57 【死の泉】
そんなに経っていないのに、もう懐かしく感じる光景。
私がこの世界に来て、生きる希望をくれた場所。今も変わらず透明な丸い光を昇らせて、朝日に輝いてとても綺麗。
今目の前には【死の泉】がある。
こんなすぐに来られたのは転移をしたからなのだけど、しっかり握って離してはいけない、と言われて私が握ったのは魔王様のマント。
距離が近くなったからこそ取れる方法ではあるけれど、正直少しだけ怖かった。
だって以前レイ君は、直接触れないと転移は出来ないって言ってたし、マントの先を握ってるだけで触れている事にはなりそうにもない。

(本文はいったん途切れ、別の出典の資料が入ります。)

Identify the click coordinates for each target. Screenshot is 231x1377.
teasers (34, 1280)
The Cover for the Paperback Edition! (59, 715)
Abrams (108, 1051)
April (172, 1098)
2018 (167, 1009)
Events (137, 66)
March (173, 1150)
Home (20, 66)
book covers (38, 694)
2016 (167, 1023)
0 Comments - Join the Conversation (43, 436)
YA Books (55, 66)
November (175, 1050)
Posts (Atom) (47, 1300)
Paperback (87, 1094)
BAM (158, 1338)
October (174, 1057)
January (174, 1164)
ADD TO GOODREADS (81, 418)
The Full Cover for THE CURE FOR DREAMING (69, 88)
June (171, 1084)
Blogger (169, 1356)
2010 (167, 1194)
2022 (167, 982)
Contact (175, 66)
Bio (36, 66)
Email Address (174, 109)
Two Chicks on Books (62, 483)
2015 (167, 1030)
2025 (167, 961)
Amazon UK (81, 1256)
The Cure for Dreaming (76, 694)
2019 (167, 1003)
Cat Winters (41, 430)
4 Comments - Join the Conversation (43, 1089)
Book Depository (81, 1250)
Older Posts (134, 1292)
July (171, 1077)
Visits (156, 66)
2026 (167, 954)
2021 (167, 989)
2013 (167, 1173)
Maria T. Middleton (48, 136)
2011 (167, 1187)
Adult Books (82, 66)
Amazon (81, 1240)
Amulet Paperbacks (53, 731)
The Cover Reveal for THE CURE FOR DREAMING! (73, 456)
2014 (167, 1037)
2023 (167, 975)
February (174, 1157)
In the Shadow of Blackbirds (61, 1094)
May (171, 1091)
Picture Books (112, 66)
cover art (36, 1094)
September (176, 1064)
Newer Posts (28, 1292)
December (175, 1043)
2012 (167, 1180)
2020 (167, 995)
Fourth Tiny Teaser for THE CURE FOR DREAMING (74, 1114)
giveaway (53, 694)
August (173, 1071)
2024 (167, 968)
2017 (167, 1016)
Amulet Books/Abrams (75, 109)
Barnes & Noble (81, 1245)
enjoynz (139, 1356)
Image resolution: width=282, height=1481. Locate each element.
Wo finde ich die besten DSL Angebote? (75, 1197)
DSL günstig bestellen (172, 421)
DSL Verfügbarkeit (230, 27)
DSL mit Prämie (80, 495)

なので、触れなくてもいいんですね、と私が問うと、そこは制御の問題だと教えて貰った。
さすが、魔法の王様は伊達ではない。
そんな伊達じゃない魔王様の、魔法に関する価値観を変える為にここに来たんだ。
気合入れていこう。
「じゃあ触りますね」
「まっ、待つのだユリエ! その…もう少し慎重に……」
気合を入れた私が、泉の畔で膝立ちになってその水に触れようとすると、何故かまた3メートル先になった魔王様がハラハラしながら慌てている。
「魔王様」
「…ぅ……はい」
落ち着いて、と意味を込めて呼びかけると、魔王様は肩を落として大人しく返事を返して俯く。
確かに私から「触れた」「飲んだ」と聞いてはいるけれど、魔王様がその現場を見るのは初めてになる。確かに少し、性急だったかも知れない。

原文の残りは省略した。